Recommended Prerequesites
- Probability
- Probability II
- Empirical Distributions
Empirical Proccess
In the
Empirical Distribution Chapter, we covered some goodness-of-fit metrics that come from the empirical process, specifically Kolmogorov-Smirnov, Cramer-von Mises, and Anderson-Darling.
These are used to assess closeness of distributional fit. For more information, see that chapter.
Scoring Rules
Description
Scoring rules are used to evaluate how well probabilistic forecasts capture the uncertainty of the predictions. A proper scoring rule is one that is minimized when the forecasted probability distribution matches the true distribution. Scoring rules penalize poor forecasts, rewarding forecasts that are both sharp (concentrated) and well-calibrated (match the observed outcomes).
Examples
Discrete Log Score
The logarithmic score, or log score, is one of the most commonly used proper scoring rules. It evaluates how likely the forecasted distribution considers the actual observed outcome.

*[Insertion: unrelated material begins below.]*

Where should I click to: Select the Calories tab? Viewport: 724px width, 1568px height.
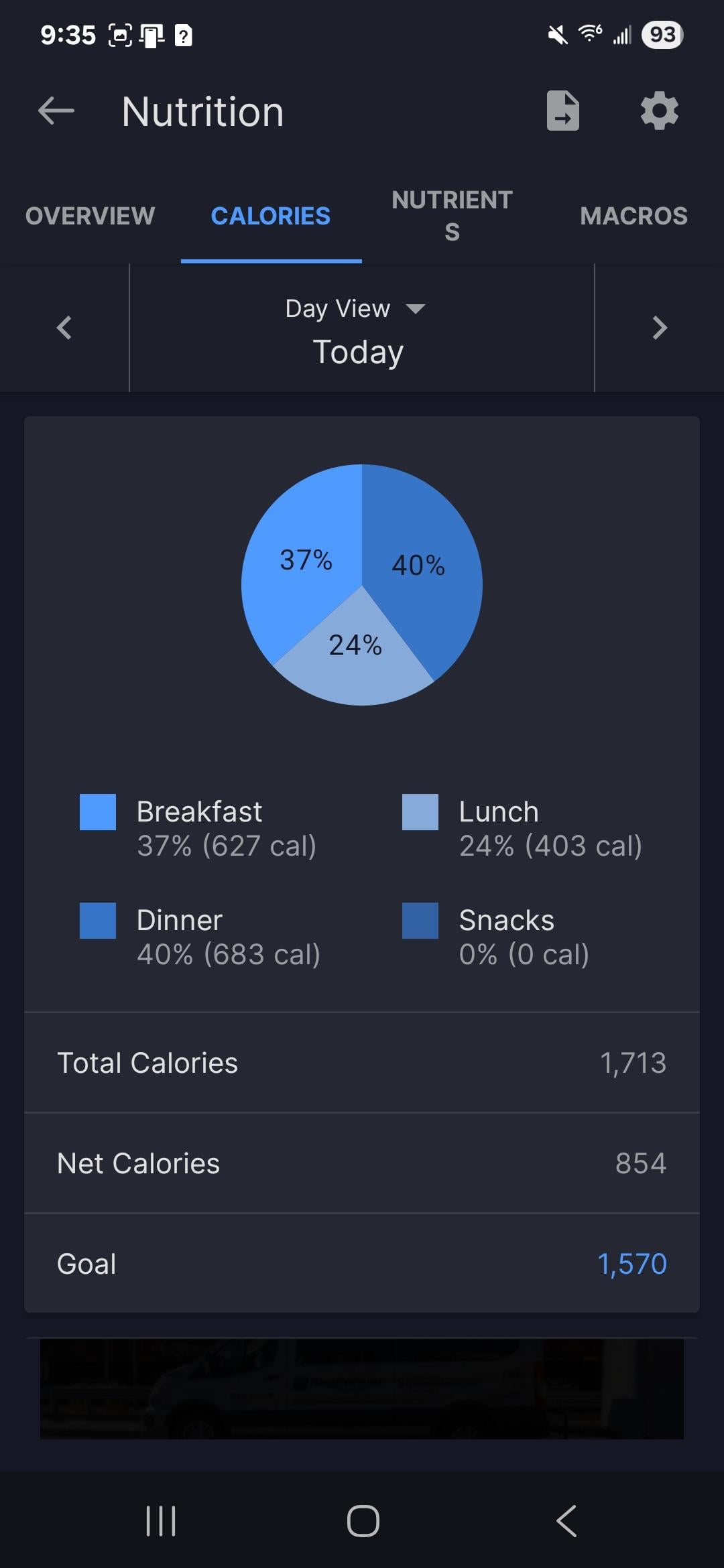coord(271,216)
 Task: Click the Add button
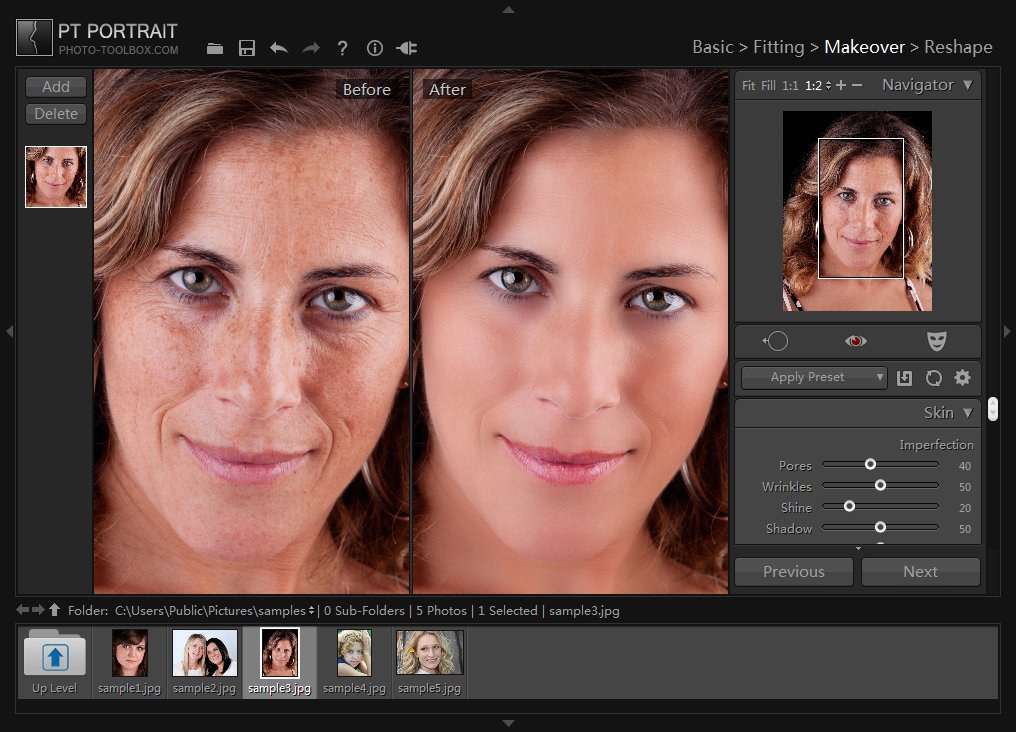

For a probability distribution P and observation x, the log score is:
$$\text{Log Score}=\log P(x)$$
The
higher the
discrete log score, the better the forecast. The log score heavily penalizes forecasts that assign very low probabilities to the observed outcome.
Continuous Log Score
The continuous version is very similar, but with the distinction that there is a negative; thus, we want to
minimize it.
$$L(D,y)=-\log(f_D(y))$$
Brier Score
The Brier score can be used to assess the accuracy of probabilistic forecasts in binar classification settings. For a probabilitistic forecast \(p_i\) for even i and the corresponding outcome \(o_i\) which is 1 if an event occured and 0 otherwise, the Brier score is given by:
$$\text{Brier Score}=\frac{1}{n}\sum_{i=1}^{n}(p_i-o_i)^2$$
This is similar to MSE for continuous response variables.
Continuous Ranked Probability Score
The Continuous Ranked Probability Score (CRPS) generalizes the Brier score to continuous outcomes. It measures the distance between the forecasted cumulative distribution function (CDF) \(F\) and the observed value \(x\). The CRPS is defined as:
$$CRPS(F,x)=\int_{-\infty}^{\infty}(F(y)-\mathbb{I}_{y\geq x})^2dy$$
where \(\mathbb{I}\) is the indicator function. Like the Brier score, smaller values of CRPS indicate better forecasts. Since this is a discontinuous function due to the indicator, we can break this integral into two pieces at the point \(x=y\) if evaluating by hand, or just not worry if doing things numerically.
Categories of Metrics
Calibration
Calibration refers to how well the predicted probabilities match the actual outcomes. This is similar to the notion of bias.
Sharpness
Sharpness measures how concentrated or "sharp" the forecasted distribution is. A sharp forecast is one that makes confident predictions, i.e., the distribution is concentrated around certain values. Sharpness does not assess the correctness of the predictions but focuses on the model’s confidence.